The exercise: Change each "Image resolution" in the following lines to "Screenshot resolution" and leave the rest untouched.

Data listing
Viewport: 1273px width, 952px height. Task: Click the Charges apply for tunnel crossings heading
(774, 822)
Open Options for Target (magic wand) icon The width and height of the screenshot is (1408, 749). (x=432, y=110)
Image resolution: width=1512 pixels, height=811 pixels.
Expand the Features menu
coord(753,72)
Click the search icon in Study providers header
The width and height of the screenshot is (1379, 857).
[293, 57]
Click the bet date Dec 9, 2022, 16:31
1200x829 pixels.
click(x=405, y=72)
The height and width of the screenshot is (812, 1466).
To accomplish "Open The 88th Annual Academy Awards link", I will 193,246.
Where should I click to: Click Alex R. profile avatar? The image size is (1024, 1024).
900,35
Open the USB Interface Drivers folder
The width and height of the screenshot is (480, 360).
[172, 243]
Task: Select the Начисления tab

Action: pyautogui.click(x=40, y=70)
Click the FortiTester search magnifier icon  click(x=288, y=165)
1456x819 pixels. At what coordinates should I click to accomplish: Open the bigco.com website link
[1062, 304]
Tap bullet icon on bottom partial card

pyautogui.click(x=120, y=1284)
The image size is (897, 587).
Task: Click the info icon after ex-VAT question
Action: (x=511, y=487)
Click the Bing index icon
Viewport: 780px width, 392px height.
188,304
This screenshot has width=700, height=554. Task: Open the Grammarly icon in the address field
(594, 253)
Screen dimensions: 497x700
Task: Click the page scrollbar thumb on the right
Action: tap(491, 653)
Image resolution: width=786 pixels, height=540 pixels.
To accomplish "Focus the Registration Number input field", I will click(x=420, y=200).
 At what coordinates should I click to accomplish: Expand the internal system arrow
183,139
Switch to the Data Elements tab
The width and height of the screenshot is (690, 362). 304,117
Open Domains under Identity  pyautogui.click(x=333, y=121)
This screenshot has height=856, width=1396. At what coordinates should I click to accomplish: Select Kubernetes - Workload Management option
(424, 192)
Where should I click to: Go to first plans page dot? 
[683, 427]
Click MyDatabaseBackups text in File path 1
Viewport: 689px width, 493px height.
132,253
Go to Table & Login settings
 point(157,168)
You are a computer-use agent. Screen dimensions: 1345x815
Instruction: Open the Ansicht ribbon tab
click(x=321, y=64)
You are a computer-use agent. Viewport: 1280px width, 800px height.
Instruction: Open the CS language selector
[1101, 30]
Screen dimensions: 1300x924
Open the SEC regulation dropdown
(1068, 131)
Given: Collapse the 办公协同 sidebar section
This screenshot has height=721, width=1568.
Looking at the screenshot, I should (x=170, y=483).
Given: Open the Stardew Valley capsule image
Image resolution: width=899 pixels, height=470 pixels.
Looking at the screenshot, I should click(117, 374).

Written solution:
Viewport: 1273px width, 952px height. Task: Click the Charges apply for tunnel crossings heading
(774, 822)
Open Options for Target (magic wand) icon The width and height of the screenshot is (1408, 749). (x=432, y=110)
Screenshot resolution: width=1512 pixels, height=811 pixels.
Expand the Features menu
coord(753,72)
Click the search icon in Study providers header
The width and height of the screenshot is (1379, 857).
[293, 57]
Click the bet date Dec 9, 2022, 16:31
1200x829 pixels.
click(x=405, y=72)
The height and width of the screenshot is (812, 1466).
To accomplish "Open The 88th Annual Academy Awards link", I will 193,246.
Where should I click to: Click Alex R. profile avatar? The image size is (1024, 1024).
900,35
Open the USB Interface Drivers folder
The width and height of the screenshot is (480, 360).
[172, 243]
Task: Select the Начисления tab

Action: pyautogui.click(x=40, y=70)
Click the FortiTester search magnifier icon  click(x=288, y=165)
1456x819 pixels. At what coordinates should I click to accomplish: Open the bigco.com website link
[1062, 304]
Tap bullet icon on bottom partial card

pyautogui.click(x=120, y=1284)
The image size is (897, 587).
Task: Click the info icon after ex-VAT question
Action: (x=511, y=487)
Click the Bing index icon
Viewport: 780px width, 392px height.
188,304
This screenshot has width=700, height=554. Task: Open the Grammarly icon in the address field
(594, 253)
Screen dimensions: 497x700
Task: Click the page scrollbar thumb on the right
Action: tap(491, 653)
Screenshot resolution: width=786 pixels, height=540 pixels.
To accomplish "Focus the Registration Number input field", I will click(x=420, y=200).
 At what coordinates should I click to accomplish: Expand the internal system arrow
183,139
Switch to the Data Elements tab
The width and height of the screenshot is (690, 362). 304,117
Open Domains under Identity  pyautogui.click(x=333, y=121)
This screenshot has height=856, width=1396. At what coordinates should I click to accomplish: Select Kubernetes - Workload Management option
(424, 192)
Where should I click to: Go to first plans page dot? 
[683, 427]
Click MyDatabaseBackups text in File path 1
Viewport: 689px width, 493px height.
132,253
Go to Table & Login settings
 point(157,168)
You are a computer-use agent. Screen dimensions: 1345x815
Instruction: Open the Ansicht ribbon tab
click(x=321, y=64)
You are a computer-use agent. Viewport: 1280px width, 800px height.
Instruction: Open the CS language selector
[1101, 30]
Screen dimensions: 1300x924
Open the SEC regulation dropdown
(1068, 131)
Given: Collapse the 办公协同 sidebar section
This screenshot has height=721, width=1568.
Looking at the screenshot, I should (x=170, y=483).
Given: Open the Stardew Valley capsule image
Screenshot resolution: width=899 pixels, height=470 pixels.
Looking at the screenshot, I should click(117, 374).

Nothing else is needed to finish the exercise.